There is a debate about whether guns (and gun laws) deter crime or increase crime. For example, the US
There is a debate about whether guns (and gun laws) deter crime or increase crime. For example, the US National Bureau of Economic Research says:
In theory, the effect of gun ownership on crime is ambiguous. If criminals are deterred from committing crimes when potential victims are more likely to possess a firearm, then more gun ownership may lead to a reduction in criminal activity. If instead guns increase the payoff to criminal activity, or simply increase the likelihood that any particular confrontation will result in a victim's death, then an increase in gun ownership will tend to increase the crime rate.
In this assignment, we will examine cross-country evidence on the relationship between gun ownership and the firearm-homicide rate. Data on gun ownership is from the Small Arms Survey, an annual estimate of international gun ownership from the Graduate Institute of International and Development Studies in Geneva. The variable gunown is the number of guns owned per 100 people. Data on gun homicides is from the UN Office on Drugs and Crime. The variable gunhomicides is the number of people killed by firearms per 100,000 people. Income data from the World Bank is also included in the data set (the variable incomepercapita is per capita income in $US), as is an indicator for whether each country is an OECD member (the variable oecd, where 1 indicates an OECD member state; OECD members are wealthy countries committed to democracy and the market economy).
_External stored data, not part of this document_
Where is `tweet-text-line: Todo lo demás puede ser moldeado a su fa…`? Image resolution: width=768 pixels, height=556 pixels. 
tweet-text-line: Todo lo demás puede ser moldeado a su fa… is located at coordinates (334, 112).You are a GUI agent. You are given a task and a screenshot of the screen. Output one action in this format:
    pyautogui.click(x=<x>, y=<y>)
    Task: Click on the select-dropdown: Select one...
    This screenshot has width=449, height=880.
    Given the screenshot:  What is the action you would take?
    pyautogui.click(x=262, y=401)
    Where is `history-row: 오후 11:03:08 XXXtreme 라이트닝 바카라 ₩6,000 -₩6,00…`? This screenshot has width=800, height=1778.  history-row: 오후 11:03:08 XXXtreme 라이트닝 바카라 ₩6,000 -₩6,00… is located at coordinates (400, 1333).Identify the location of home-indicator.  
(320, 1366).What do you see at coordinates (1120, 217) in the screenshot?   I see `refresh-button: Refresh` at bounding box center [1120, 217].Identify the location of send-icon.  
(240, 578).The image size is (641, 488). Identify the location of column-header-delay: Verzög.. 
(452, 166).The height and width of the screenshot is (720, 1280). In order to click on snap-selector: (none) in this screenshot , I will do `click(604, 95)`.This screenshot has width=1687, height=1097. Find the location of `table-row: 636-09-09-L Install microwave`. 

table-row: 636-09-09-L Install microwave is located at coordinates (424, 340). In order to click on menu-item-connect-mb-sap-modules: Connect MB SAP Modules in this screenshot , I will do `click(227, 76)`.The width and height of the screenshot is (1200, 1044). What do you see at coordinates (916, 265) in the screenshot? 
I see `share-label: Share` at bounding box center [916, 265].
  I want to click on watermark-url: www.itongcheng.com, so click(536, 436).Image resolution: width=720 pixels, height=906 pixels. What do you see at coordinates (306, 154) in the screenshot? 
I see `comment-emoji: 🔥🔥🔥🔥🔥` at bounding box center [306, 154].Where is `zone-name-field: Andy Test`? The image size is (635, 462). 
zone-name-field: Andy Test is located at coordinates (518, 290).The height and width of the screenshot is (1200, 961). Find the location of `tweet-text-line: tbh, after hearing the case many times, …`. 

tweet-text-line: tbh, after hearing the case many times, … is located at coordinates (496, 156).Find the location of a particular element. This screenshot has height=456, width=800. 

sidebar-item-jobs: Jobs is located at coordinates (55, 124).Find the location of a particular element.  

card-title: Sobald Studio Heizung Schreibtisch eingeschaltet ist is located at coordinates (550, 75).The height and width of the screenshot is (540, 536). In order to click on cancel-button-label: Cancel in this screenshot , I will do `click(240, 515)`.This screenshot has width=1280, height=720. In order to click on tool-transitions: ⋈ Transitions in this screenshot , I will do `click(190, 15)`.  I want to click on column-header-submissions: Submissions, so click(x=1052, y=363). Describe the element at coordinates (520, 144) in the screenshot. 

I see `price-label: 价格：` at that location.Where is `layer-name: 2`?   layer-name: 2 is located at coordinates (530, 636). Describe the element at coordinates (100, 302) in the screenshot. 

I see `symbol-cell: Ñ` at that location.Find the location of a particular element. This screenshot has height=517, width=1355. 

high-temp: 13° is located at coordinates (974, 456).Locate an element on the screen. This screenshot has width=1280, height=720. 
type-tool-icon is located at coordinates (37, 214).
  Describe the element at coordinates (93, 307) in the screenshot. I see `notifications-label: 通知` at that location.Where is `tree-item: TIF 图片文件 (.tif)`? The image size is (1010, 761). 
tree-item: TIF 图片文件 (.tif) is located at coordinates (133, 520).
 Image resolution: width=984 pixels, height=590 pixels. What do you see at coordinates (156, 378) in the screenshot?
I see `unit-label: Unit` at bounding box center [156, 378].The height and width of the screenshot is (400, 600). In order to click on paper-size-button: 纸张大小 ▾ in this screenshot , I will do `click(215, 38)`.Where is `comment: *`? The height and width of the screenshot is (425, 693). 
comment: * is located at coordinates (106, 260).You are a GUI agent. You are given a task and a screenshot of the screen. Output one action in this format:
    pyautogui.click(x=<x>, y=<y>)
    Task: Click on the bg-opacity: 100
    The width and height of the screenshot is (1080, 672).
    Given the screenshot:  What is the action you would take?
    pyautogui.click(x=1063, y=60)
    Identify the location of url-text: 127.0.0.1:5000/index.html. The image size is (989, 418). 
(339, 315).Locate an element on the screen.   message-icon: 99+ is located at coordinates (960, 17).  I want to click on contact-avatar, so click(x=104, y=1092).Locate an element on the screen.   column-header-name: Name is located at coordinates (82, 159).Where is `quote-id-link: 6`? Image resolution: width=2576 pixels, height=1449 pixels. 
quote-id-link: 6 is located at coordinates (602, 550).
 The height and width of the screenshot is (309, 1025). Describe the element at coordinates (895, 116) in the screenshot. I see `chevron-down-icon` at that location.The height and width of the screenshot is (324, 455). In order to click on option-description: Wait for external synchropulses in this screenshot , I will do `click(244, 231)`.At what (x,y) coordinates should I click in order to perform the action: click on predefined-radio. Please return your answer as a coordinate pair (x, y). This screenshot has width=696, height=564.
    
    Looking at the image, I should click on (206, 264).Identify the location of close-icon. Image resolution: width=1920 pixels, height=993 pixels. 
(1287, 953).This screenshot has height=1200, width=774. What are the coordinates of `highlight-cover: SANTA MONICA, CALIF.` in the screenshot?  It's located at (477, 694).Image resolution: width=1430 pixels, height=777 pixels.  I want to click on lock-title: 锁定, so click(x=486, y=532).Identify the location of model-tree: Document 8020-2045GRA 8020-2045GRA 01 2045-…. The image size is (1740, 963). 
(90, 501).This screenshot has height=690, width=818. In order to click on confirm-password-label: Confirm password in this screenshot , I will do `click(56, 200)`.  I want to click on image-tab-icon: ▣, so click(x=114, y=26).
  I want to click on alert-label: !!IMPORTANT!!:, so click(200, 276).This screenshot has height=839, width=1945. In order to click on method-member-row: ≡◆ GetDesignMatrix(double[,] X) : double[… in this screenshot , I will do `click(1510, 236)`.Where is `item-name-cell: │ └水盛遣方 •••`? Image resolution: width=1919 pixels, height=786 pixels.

- Plot the homicide rate against the gun ownership rate. Carefully label and format your plot (and think about which variable belongs on each axis).
- Conduct a regression of the homicide rate on the gun ownership rate. Briefly explain the results and interpret the meaning of the results for the following: R2, coefficient, t-value, and pvalue.
- Are there violations of the assumptions for ordinary least squares? If so, what are they? How might they impact the results? Do the results provide evidence that increases in gun ownership cause increases in the gun homicide rate?
- Conduct a regression of gun ownership on per capita income. What do the results suggest?
- Restrict the sample of countries to only rich countries (with income greater than $40,000 per capita) that are OECD members. Conduct a regression of the gun homicide rate on gun ownership for this sub-sample. What do you find?
- Restrict the sample of countries to only poor countries (with income less than $1,000 per capita) that are not OECD members. Conduct a regression of the gun homicide rate on gun ownership for this sub-sample. What do you find?
- Why do you think your results in questions 5 and 6 are different than in question 2?